Sunday, February 17, 2019

Chretien's Story -- Lecture 2

Assuming you may not know Chretien’s story, I give it to you here in summary form. Even if you do know it, a refresher might be of help.

He was a Mama’s boy. They lived in the woods together, away from the death-dealing world. His Daddy and his two older brothers were dead. His Mama looked to save him from their fate by keeping him at home. One day, while playing in the woods, he met a band of warriors. From their bearing and their outfits, he thought they were gods. They talked with him a bit and went on. From then on, he wanted to go. He left his Mama, took off, looking back only once to see that she was lying as if dead at the threshold to his new world. 
He had adventures and always won out though he did not know what he was doing, simply following his nose. He seemed to follow two basic rules: treat women well and never back down. He thought sometimes of his Mama but kept on rolling. 

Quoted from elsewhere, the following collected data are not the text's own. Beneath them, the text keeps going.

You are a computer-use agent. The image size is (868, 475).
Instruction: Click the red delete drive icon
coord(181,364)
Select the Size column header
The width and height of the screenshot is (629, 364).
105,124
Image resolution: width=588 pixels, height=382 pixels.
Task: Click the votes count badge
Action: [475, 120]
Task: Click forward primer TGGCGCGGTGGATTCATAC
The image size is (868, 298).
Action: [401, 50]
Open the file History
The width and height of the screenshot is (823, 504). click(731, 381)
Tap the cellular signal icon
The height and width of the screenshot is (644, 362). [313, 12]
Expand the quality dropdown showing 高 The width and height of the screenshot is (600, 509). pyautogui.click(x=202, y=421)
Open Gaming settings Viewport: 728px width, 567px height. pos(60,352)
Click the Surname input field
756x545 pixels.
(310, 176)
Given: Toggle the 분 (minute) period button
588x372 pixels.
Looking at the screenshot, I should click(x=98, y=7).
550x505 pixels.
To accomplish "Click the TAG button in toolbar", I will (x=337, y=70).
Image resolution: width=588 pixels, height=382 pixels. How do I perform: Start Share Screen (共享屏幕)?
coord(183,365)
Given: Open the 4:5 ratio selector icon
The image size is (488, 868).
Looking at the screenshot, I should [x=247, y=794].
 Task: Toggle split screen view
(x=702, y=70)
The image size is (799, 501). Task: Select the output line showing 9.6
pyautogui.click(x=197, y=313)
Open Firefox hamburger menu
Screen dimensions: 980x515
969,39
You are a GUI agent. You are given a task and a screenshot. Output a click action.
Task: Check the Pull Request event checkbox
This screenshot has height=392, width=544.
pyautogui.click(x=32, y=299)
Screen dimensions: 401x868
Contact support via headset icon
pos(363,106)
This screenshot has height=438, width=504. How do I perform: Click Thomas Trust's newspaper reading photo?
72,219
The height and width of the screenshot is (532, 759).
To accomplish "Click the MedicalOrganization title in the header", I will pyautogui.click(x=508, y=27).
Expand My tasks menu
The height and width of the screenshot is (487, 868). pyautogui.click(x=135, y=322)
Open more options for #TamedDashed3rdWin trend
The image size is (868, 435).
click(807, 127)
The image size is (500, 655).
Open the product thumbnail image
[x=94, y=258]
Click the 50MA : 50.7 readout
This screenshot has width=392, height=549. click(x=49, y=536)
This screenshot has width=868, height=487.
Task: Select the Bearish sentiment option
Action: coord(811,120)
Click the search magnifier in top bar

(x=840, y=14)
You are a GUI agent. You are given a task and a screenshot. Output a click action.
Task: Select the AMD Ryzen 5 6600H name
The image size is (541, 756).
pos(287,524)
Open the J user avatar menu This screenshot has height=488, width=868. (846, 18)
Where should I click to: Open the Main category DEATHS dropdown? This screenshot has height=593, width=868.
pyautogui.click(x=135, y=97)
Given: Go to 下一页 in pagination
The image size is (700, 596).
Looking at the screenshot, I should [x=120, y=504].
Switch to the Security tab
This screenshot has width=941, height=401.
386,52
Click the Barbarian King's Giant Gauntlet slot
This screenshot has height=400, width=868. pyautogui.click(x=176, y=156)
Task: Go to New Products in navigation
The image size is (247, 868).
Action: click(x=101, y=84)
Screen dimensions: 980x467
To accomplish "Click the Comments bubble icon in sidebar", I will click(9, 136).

The highlight of his life came but he did not know it. He was the overnight guest of a wounded king in a castle and was served several courses of an excellent meal. At the beginning of each course, a procession moved through the banquet hall, the same file of folk every time. 

A  squire carried a lance with a drop of blood at its tip. The blood dripped on the carrier’s hand. Two young men followed him. Each carried a candelabra.  A beautiful young woman carried a grail which shed a radiant light making the other lights in the hall seem dim and as nothing. A  young woman walking behind the grail carrier held a silver platter. They went each time into another room.

Our hero noticed this of course. How could he not? And yet he always turned his attention back to the delicious food. He thought he would ask questions about it later, especially the question: Whom does the grail serve? The meal was over. He went to bed. He awoke in the morning and no one was there. The place was deserted. He mounted his horse and as he left, the castle disappeared. 

He was told later that if he had asked his question, the castle owner would have been healed of his wound and the land itself would have been brought back from polluted squalor. From then on, his life was one of trying to atone for his mistake. He continued questing for another chance with the castle and the grail.

This portion of the Grail story has five major parts: The Seeker, The Wounded King, The Lance And Its Blood, The Grail With Young Woman, The Hidden One Whom The Grail served. 

As you float within the story capsule, these five entities work upon you, transform your consciousness, your being. You may more easily identify with one more than another. Rest assured, they are all you.

U of G Course 101: The Story of the Holy Grail -- Lecture 1

The original Grail story was written by Chretien de Troyes in the late 12th century. He never finished it (he died in 1191). In the story, Perceval, a young inexperienced knight out on his sojourn, stumbles into an invited entry into an enchanted castle. He is welcomed to a sumptuous meal of many courses by the wounded Fisher King. Between each course a strange procession passes through the dining hall and goes into an adjacent room. Perceval notices but says nothing. The Grail is the highlight of the procession.

No Christian symbology is presented by Chretien in this original description of the Grail procession. He adds it later in the story after Perceval meets a Christian hermit who retells the story according to his own world view.  So it has been ever since, from Wolfram von Eschenbach to Monty Python. I will be no different.

My world view shines out from what has been termed “cosmic consciousness,” a consciousness that does not adhere to any fixed dogmatic standard, a consciousness that knows no bounds, where “God is a circle with no circumference whose center is everywhere,” a consciousness that continues unfolding out of this eternal now.


[END NOTE -- Studying the original Grail story off and on during the night and seeing that it has no Christian or Celtic or Pagan or other popular point of view allusions. These are all added in later by those with such viewpoints. The original Grail story is like a Rorschach test in which viewers reveal their own psychological frame.]